■ Assigned task: Only the lines holding "agent" are wanted. Copy every one from the records below.

■ Supplied data:
•••
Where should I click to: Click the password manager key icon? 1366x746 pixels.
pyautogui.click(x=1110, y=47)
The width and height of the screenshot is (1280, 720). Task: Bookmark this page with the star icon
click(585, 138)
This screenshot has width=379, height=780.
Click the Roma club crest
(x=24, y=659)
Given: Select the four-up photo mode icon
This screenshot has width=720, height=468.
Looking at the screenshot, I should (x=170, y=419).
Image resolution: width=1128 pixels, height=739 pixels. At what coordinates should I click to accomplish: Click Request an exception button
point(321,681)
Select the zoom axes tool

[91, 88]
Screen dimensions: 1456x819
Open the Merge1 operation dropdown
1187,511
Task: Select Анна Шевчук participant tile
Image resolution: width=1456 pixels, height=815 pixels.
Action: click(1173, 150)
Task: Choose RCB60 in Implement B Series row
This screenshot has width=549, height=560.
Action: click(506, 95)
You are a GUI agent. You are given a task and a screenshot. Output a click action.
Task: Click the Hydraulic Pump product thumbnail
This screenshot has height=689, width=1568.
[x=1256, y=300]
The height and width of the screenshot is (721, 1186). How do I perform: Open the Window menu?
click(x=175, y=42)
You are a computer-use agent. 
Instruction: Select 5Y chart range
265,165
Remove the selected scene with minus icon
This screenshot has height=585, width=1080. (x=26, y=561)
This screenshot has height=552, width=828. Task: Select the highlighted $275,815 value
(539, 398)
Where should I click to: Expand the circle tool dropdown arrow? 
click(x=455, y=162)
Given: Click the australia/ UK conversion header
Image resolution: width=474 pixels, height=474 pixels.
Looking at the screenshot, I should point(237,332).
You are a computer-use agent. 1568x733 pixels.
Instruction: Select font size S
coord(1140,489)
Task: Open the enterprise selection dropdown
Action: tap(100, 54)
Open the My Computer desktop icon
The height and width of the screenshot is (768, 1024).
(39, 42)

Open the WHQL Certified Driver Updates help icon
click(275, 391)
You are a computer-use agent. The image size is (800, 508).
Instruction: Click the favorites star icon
•••
■ Result for this task:
You are a GUI agent. You are given a task and a screenshot. Output a click action.
You are a computer-use agent. 
You are a computer-use agent. 1568x733 pixels.
You are a computer-use agent. The image size is (800, 508).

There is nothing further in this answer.